Our weekly podcast includes in-depth analysis of the music we find extraordinary, exciting, and just plain terrible, along with interviews with some of our favorite artists. This week Reviews Director Jeremy D. Larson hosts longtime Contributor Grayson Haver Currin for a deep dive into Brian Eno’s Ambient 1: Music for Airports, perhaps the most important ambient album ever made. Currin also recently wrote about the record for our Sunday Review series, in which we revisit significant albums from the past.
Listen to this week’s episode and read an excerpt from it below. Follow The Pitchfork Review here.
Grayson Haver Currin: No matter how many times I listen to this record, I always marvel at how it is about limitation. It’s about knowing when to say when. In terms of actual sonic events, they’re pretty few and far between.
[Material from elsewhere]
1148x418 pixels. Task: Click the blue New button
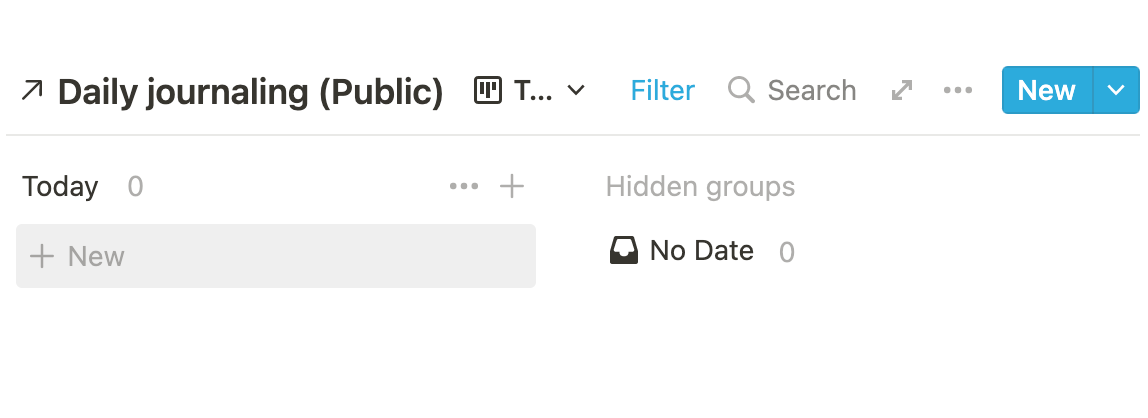point(1047,90)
It is an impressionistic piece of music built on repetition where the idea is that Eno has created a world of sound, but you create a world of meaning within it. That’s something that keeps bringing me back to this piece of music.
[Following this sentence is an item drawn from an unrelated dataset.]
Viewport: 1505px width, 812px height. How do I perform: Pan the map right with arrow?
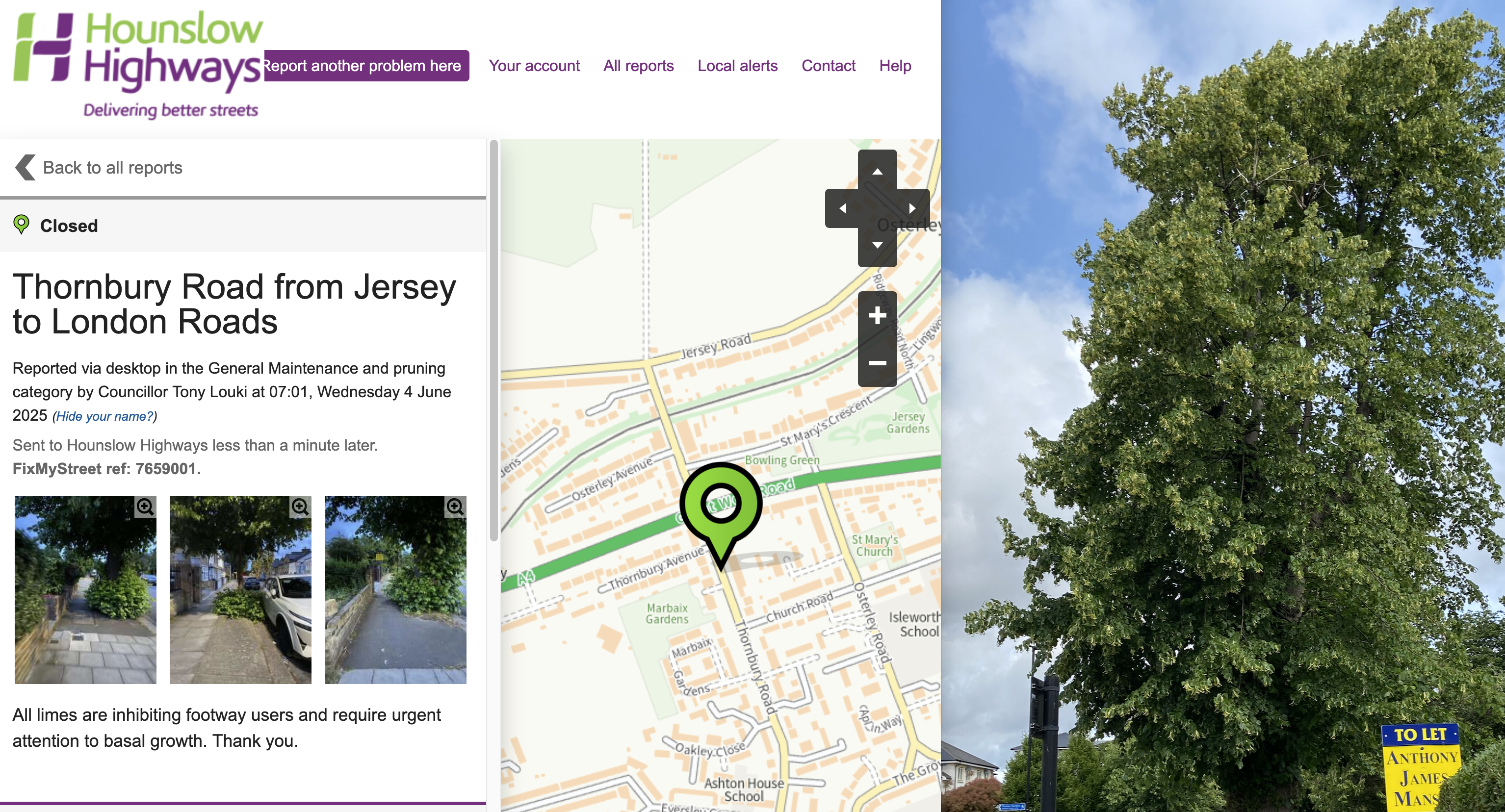(x=911, y=208)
Jeremy D. Larson: Yeah, it’s confrontational. I’ve always made this connection that there’s this horseshoe theory: The loudest music is confrontational, and the quietest music is also confrontational, because it’s demanding a lot from you the same way that extreme black metal demands a lot from you.
Another interesting thing is that this album came out right around the time the Walkman was invented, in the late ’70s. You can take a cassette of Ambient 1 and walk around with it, and the world that was once confined to a hospital or an airport is now just traveling with you.